The IntegrateSilverProcessor in silver/core/integrate_silver_processor.py orchestrates the Spark-based integration:

  1. Column mapping derivation (_derive_column_mappings): Inspects the integrated silver Pydantic schema. For each field:
  2. If it has an AliasPath(source, column) validation alias, maps it as (source, source_col, output_col).
  3. Otherwise, maps it from the seed_data_source using the field name directly.
  4. This produces a list of (data_source, source_column, output_column) tuples that drive the join and select.

  5. Read sources (_read_sources): Reads each input Delta table into a Spark DataFrame via SparkClient.read(). Logs row counts.

  6. Join (_join):

  7. Aliases each DataFrame by its data source name.
  8. Performs left joins from the seed dataset to each other dataset on the join_key.
  9. Selects output columns using the derived column mappings, applying aliases where source and output names differ.
  10. Records n_input_records (count of seed dataset rows).

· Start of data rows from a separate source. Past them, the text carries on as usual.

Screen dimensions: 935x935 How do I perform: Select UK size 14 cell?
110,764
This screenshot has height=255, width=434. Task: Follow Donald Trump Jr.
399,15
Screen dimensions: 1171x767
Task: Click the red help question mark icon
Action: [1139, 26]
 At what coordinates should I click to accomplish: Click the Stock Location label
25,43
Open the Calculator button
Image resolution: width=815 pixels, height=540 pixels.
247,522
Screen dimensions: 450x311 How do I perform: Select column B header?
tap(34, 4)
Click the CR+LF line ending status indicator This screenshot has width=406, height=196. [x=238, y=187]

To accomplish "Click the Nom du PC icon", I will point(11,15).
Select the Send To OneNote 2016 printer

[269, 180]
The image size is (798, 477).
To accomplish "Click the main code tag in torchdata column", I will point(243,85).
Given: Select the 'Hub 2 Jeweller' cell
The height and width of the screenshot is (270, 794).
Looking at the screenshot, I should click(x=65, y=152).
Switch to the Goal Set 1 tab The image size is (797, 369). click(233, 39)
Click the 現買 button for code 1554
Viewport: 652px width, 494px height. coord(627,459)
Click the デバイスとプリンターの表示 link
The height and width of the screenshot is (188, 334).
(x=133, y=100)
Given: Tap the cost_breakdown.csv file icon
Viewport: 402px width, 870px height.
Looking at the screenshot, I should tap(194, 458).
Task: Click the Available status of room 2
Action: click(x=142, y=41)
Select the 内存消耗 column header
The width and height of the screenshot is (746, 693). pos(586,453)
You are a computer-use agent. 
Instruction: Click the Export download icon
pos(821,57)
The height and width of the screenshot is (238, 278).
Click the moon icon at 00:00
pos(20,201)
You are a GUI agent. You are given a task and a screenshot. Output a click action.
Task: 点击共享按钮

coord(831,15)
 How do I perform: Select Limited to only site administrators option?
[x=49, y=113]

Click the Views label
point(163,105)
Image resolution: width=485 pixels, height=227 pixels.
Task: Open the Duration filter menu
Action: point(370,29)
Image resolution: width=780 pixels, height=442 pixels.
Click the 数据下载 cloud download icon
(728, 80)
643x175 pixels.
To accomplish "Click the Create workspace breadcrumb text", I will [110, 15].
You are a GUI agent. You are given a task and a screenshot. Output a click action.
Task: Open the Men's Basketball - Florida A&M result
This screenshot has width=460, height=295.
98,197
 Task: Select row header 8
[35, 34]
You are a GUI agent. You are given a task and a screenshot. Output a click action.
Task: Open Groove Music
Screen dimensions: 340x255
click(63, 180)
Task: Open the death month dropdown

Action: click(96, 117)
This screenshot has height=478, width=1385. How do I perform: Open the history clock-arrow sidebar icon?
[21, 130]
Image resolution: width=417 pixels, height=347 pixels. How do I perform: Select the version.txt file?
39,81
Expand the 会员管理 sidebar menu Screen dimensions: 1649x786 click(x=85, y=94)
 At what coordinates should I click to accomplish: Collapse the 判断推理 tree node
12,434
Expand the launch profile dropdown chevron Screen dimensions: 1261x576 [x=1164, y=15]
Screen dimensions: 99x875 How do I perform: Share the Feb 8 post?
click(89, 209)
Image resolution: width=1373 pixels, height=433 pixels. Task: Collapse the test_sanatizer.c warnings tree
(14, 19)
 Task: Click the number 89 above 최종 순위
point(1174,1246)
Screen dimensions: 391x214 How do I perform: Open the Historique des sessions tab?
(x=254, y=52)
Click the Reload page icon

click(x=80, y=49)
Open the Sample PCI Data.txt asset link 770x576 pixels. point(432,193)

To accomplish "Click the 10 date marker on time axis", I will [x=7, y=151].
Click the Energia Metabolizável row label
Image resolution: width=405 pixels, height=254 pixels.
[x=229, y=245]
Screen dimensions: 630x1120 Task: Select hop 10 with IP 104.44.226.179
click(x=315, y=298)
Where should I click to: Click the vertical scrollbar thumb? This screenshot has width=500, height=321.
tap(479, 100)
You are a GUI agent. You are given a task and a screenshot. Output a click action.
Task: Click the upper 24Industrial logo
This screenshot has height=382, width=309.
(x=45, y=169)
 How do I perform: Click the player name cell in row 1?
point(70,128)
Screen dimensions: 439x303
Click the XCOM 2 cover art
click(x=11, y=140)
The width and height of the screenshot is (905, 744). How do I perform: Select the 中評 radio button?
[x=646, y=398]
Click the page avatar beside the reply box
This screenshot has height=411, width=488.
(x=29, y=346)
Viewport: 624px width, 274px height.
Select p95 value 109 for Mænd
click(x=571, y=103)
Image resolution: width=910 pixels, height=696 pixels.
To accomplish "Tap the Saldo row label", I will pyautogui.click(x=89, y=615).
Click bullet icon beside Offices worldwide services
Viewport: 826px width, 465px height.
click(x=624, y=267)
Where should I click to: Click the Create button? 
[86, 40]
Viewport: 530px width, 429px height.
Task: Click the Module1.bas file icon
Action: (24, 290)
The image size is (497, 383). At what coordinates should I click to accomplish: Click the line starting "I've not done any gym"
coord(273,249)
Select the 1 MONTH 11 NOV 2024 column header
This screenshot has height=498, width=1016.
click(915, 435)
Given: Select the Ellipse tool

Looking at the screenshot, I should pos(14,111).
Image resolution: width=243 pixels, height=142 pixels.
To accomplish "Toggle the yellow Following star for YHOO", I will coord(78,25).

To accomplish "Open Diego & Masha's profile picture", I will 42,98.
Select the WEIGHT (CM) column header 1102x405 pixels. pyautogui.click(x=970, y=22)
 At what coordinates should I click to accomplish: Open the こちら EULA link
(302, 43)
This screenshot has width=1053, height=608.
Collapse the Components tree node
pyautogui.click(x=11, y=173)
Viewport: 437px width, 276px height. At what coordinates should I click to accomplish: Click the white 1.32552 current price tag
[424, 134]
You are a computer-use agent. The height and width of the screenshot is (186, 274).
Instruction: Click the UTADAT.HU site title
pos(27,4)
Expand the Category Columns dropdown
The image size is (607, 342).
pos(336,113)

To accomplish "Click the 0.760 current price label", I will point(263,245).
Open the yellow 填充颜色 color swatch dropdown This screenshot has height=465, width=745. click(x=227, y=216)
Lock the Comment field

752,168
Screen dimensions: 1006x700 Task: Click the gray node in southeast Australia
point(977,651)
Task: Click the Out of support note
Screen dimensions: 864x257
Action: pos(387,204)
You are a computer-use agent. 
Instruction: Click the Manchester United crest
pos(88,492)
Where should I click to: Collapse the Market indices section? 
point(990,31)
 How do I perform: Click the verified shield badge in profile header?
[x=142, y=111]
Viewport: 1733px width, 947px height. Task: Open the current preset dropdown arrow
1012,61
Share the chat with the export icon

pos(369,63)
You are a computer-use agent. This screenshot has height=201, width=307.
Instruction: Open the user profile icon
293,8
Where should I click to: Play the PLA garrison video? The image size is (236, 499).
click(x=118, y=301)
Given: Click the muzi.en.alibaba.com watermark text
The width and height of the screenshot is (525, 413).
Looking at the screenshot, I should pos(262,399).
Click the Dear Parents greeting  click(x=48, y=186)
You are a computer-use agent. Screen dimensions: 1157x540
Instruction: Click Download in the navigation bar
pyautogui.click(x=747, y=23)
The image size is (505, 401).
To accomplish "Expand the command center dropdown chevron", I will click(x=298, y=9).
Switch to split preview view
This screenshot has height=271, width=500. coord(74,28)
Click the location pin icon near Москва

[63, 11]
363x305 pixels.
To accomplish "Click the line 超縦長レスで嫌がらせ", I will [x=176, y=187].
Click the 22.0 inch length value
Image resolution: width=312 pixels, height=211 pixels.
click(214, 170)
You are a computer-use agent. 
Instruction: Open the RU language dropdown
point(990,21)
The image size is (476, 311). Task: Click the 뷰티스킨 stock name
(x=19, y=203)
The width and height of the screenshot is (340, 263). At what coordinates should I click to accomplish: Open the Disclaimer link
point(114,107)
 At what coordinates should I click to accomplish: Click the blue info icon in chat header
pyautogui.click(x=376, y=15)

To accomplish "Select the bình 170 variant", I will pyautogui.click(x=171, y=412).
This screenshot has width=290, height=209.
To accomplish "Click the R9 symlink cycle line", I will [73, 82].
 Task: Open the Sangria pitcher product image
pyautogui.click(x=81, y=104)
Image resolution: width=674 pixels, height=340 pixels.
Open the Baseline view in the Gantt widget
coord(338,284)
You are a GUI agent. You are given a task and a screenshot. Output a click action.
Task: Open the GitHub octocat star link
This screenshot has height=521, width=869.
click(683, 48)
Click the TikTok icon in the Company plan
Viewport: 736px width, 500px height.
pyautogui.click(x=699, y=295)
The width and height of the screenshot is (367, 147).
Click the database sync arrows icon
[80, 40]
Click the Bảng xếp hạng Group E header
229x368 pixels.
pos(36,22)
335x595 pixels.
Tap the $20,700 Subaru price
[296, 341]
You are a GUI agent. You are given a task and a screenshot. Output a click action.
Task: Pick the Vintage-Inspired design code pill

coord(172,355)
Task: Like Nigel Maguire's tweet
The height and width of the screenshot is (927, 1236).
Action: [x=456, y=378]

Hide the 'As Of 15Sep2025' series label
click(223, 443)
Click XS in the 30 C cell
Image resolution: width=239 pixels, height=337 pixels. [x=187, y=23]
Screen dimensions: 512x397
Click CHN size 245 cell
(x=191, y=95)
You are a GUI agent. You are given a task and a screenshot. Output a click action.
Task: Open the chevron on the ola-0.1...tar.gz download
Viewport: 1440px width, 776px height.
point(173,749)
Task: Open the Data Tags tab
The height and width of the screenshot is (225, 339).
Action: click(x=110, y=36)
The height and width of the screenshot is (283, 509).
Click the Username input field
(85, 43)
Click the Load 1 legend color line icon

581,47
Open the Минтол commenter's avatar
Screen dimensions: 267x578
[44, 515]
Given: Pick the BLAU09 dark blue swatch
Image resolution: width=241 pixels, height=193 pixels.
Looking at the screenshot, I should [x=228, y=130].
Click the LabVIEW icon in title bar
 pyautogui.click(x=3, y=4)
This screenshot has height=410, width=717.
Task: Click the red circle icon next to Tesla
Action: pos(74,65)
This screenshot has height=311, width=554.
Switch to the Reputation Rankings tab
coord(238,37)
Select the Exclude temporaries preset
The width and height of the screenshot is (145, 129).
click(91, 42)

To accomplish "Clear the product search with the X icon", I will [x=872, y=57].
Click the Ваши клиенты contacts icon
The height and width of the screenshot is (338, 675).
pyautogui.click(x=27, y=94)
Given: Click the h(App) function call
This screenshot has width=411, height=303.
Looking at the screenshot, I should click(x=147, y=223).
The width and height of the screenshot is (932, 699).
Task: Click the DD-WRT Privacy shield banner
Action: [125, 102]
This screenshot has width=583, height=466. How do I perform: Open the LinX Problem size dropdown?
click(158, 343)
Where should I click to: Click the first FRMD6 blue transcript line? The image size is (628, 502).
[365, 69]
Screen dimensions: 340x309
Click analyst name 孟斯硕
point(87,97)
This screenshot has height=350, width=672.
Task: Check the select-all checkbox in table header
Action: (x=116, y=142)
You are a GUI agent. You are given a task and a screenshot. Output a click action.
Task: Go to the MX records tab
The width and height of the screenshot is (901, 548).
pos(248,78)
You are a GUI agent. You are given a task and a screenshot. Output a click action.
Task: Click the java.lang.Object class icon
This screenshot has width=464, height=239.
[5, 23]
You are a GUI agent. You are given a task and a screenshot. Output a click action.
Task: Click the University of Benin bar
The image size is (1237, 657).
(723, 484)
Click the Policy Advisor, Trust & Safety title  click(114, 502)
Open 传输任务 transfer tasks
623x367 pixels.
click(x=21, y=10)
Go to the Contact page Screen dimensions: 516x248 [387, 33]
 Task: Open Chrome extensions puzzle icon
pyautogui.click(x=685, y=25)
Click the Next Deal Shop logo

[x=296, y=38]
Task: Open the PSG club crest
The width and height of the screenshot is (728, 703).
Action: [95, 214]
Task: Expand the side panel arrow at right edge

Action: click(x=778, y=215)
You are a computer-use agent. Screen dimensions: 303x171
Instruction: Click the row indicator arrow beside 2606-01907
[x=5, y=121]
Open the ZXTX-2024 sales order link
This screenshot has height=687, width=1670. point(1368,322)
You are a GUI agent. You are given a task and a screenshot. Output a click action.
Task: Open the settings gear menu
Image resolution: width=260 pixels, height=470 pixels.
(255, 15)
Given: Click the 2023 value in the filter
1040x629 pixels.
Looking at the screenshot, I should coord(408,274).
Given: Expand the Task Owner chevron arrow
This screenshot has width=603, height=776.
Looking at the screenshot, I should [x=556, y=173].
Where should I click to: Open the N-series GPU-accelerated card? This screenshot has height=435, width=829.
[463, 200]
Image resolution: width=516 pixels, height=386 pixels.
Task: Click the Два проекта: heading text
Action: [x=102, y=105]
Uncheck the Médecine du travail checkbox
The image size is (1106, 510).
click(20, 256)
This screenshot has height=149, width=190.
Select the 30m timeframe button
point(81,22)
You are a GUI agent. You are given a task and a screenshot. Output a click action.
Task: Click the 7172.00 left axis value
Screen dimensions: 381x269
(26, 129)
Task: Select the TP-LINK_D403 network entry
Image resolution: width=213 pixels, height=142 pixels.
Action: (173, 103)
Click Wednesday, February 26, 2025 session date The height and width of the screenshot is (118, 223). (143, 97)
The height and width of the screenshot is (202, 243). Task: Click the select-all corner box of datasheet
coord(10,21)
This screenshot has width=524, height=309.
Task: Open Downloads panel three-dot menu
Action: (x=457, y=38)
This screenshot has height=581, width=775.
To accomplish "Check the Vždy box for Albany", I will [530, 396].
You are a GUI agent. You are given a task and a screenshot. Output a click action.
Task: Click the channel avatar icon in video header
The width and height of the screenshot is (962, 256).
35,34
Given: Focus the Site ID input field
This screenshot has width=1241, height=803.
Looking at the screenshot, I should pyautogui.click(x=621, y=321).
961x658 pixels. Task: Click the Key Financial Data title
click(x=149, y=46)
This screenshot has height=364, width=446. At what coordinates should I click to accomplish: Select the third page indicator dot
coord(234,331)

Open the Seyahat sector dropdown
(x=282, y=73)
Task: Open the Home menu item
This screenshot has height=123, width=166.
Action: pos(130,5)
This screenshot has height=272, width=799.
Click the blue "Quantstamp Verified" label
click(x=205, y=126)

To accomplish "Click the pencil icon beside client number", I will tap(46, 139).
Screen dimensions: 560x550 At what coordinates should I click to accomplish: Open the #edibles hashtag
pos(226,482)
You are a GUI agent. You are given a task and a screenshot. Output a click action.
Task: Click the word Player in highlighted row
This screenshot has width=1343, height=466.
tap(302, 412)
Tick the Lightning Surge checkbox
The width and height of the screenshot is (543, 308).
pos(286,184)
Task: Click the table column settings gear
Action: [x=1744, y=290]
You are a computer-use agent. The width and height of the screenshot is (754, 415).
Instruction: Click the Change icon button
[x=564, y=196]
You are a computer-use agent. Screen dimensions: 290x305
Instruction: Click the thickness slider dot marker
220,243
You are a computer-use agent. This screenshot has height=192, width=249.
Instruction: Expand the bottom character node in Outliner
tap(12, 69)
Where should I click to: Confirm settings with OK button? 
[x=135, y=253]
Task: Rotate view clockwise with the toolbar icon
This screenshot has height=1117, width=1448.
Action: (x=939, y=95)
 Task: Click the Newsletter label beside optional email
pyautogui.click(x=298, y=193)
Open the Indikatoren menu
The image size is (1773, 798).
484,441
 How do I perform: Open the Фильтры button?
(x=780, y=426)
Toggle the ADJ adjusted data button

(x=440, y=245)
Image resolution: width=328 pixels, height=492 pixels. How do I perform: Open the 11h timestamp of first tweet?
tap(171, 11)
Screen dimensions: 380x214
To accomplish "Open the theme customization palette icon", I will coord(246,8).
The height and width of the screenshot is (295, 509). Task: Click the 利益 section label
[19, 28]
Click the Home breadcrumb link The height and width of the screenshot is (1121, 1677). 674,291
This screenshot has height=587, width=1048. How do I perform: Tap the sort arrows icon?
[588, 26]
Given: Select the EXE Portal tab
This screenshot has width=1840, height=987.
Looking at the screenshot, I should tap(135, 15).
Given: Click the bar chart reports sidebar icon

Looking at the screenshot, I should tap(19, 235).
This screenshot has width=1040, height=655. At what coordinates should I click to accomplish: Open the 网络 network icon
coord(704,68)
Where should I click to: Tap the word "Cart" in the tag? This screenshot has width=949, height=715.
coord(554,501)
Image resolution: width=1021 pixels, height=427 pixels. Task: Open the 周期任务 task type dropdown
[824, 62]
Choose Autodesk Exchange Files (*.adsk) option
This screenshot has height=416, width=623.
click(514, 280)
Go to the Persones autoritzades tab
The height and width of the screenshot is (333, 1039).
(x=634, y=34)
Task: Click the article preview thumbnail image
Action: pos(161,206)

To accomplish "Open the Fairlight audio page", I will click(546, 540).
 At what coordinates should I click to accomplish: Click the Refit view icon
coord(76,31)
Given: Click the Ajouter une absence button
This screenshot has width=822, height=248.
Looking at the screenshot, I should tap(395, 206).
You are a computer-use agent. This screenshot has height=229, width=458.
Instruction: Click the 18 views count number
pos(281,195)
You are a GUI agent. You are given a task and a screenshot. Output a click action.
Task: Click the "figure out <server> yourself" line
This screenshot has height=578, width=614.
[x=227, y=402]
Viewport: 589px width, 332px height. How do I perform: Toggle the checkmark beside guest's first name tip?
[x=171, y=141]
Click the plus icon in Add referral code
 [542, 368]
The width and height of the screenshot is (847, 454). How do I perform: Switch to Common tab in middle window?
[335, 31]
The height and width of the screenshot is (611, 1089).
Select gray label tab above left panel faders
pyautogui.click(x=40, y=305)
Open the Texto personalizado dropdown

  11. Validate (_validate): Asserts that the joined DataFrame's schema matches the IntegratedMetaModel._pa_silver_schema using SparkClient.assert_schema_matches. This is a contract check that catches schema drift.

  12. Write (_write): Writes the joined DataFrame to the output Delta table via SparkClient.write() with the configured primary_key and partition_key. Records n_output_records.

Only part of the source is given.